Muchos años después, junto a la estación de Aluche en Madrid, Juanjo el
Rápido nos había citado a ambos para una cena en un restaurante mexicano
a la que se adhirió mi compañera Bárbara Rodríguez, en el transcurso de
la cual debíamos discutir la posibilidad de realizar una historieta
juntos, una
historieta que volvía
a girar en torno al
mundo del jazz que él había estilizado admirablemente en aquel “Solo de
trompeta” de
tan grato recuerdo.
Vivir,
podríamos afirmar, para volver.
No
fue aquella, sin embargo, una comida de trabajo al uso y allí se habló,
como corresponde, de lo humano y lo divino (aunque Bárbara me hizo ver
que, como suele ocurrir en este tipo de encuentros, habíamos hablado
demasiado de tebeos). Por apropiarme de una frase célebre, aquel fue el
inicio de una hermosa amistad.
Desde entonces, estuve aún más pendiente, si cabe, de cuanto Manolo
preparaba, ya fuera este maravilloso Cuentos Infantiles, ya ese
proyecto que responde al título provisional de Mudo y que, con
suerte, verá la luz a lo largo de este año de nuevo bajo el sello Sins
entido. Hacia octubre del año pasado, presentó el libro que hoy
comentamos, coeditado por la francesa Éditions Du Rouergue, en una
encantadora página electrónica que respondía a una de las
características que más admiro en la obra de este autor: la vitalidad.
Prevista para diciembre para poder enlazar con la campaña de ventas de
Navidad, su aparición sufrió un retraso imprevisto motivado por un
problema en la imprenta –aún recuerdo cómo lo refería un indignado Jesús
Moreno en la inauguración de la exposición del Certamen de Injuve de
2002- que obligó a la editorial a retrasar la salida del libro hasta el
pasado febrero.

-=-=-

[Encargo A]: Devuelve sin cambios las líneas del listado que van desde la que contiene "Click the robot assistant avatar" hasta la que contiene "pyautogui.click(x=169, y=329)", ambas incluidas.

-=-=-

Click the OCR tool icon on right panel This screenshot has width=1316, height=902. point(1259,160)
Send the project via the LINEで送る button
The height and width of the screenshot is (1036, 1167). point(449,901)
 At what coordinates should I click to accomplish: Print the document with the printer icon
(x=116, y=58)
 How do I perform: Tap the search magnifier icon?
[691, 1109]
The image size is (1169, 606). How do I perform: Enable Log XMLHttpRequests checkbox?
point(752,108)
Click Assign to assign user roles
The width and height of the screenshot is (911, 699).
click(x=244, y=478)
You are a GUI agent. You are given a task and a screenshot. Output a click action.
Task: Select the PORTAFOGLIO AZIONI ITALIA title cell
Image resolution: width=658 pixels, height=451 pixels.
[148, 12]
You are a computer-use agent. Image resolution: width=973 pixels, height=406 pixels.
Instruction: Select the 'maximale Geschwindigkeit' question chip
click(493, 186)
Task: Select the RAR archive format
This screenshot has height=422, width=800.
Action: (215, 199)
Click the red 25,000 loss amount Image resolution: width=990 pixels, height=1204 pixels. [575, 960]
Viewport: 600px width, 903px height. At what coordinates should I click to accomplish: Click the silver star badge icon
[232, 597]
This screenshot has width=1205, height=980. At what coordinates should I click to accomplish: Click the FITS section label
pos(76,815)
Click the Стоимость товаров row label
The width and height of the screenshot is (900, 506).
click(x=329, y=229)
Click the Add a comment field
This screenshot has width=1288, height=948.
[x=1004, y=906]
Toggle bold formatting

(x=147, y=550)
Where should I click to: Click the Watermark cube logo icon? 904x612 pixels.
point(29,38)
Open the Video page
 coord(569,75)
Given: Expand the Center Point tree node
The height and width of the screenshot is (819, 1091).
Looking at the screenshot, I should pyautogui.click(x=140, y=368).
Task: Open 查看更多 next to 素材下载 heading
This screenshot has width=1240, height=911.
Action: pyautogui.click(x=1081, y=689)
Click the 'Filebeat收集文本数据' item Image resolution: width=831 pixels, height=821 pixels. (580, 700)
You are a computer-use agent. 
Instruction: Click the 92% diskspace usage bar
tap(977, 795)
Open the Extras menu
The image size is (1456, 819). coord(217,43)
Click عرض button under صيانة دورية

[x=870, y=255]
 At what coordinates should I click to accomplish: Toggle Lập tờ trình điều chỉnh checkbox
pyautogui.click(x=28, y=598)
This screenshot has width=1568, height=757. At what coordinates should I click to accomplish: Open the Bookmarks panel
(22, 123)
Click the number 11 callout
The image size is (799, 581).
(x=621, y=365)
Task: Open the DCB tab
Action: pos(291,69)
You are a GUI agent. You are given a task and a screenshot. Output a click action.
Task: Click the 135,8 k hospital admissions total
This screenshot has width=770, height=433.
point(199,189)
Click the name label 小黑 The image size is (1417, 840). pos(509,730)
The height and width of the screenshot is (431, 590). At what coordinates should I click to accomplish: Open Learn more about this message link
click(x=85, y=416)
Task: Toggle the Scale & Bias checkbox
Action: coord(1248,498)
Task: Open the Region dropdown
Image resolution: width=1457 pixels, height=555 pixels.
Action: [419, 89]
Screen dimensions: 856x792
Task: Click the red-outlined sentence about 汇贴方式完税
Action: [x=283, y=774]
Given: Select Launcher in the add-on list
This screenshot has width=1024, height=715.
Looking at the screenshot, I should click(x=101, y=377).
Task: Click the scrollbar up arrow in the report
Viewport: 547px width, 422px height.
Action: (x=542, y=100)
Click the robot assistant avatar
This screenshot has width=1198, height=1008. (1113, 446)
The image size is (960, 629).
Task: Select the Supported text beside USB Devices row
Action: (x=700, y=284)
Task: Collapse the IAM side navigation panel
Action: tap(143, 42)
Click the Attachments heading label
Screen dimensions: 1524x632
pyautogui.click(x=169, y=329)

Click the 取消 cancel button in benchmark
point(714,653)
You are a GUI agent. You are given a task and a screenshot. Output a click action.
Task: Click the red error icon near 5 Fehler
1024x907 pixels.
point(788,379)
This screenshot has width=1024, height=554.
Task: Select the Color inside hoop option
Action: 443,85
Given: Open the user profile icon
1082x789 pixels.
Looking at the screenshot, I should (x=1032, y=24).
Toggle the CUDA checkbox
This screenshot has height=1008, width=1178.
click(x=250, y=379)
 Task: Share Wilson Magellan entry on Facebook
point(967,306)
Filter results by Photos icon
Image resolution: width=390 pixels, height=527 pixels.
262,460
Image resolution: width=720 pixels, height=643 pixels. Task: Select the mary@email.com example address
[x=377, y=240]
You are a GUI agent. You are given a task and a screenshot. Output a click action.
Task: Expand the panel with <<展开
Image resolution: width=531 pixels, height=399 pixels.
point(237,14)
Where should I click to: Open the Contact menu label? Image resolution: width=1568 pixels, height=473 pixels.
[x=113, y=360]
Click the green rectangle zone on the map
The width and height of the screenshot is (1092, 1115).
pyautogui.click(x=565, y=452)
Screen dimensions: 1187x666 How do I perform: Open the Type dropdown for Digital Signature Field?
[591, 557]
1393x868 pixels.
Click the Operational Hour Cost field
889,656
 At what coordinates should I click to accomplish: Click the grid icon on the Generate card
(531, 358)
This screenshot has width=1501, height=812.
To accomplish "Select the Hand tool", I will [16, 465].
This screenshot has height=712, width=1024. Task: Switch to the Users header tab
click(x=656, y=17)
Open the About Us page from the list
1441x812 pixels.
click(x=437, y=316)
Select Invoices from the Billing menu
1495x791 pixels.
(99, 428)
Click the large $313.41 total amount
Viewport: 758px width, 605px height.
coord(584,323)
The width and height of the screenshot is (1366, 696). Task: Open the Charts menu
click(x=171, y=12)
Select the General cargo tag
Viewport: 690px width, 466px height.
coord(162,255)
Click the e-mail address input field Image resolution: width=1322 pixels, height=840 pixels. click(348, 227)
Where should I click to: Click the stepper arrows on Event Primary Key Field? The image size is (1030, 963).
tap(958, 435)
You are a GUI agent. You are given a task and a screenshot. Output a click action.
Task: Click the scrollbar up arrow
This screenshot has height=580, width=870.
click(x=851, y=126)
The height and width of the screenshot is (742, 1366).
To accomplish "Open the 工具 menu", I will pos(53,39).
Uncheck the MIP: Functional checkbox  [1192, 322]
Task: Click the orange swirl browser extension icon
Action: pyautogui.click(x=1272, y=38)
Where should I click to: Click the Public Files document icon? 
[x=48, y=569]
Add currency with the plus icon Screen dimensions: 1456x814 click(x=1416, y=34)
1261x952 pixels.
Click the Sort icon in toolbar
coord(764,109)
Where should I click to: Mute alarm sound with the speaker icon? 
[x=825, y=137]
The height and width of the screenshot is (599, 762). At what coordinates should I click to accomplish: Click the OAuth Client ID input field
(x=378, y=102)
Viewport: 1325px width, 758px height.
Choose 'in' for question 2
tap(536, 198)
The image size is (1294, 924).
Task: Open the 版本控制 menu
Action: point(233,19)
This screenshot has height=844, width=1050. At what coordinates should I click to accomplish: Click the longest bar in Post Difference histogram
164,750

-=-=-

[Encargo B]: Prosigue el texto citado sobre el libro Cuentos Infantiles a partir de su última frase.

[Resultado A]:
Click the robot assistant avatar
This screenshot has width=1198, height=1008. (1113, 446)
The image size is (960, 629).
Task: Select the Supported text beside USB Devices row
Action: (x=700, y=284)
Task: Collapse the IAM side navigation panel
Action: tap(143, 42)
Click the Attachments heading label
Screen dimensions: 1524x632
pyautogui.click(x=169, y=329)

[Resultado B]:
Eludiendo cualquier prurito de originalidad, sabedor de que, desde
Perrault, resulta harto difícil innovar en el campo de la literatura
infantil, la sensibilidad de Manolo trabajó en un rígido contorno de dos
planchas para cada ficción a partir de “los contenidos implícitos” en
las narraciones infantiles y aquellas otras que los niños se habían
apropiado sin estarles específicamente destinadas, como Los viajes de
Gulliver o Las 1001 Noches.
Cada cuento, como corresponde a quien siempre huyó del “estilo” en pos
del tono adecuado para cada narración, es abordado desde un código
gráfico distinto, desde el collage más expresionista hasta la óptica
neutra de “El Gigante Egoísta”, pasando por la depuración de la técnica
del silueteado o la recuperación del trazo del lápiz como una parcela de
libertad. Esa libertad que se respira también en otro ámbito, pues, como
también habría de descubrirme Bárbara, dada la chatura de criterios de
los editores infantiles al uso, sorprende encontrar un libro en el que
los contenidos no hayan sido sometidos a un proceso previo de censura,
demostrando así que los mejores libros para niños suelen ser aquellos
que los adultos pueden leer sin rubor (ojeen, para despejar las dudas,
su particular revisión del cuento de la lechera).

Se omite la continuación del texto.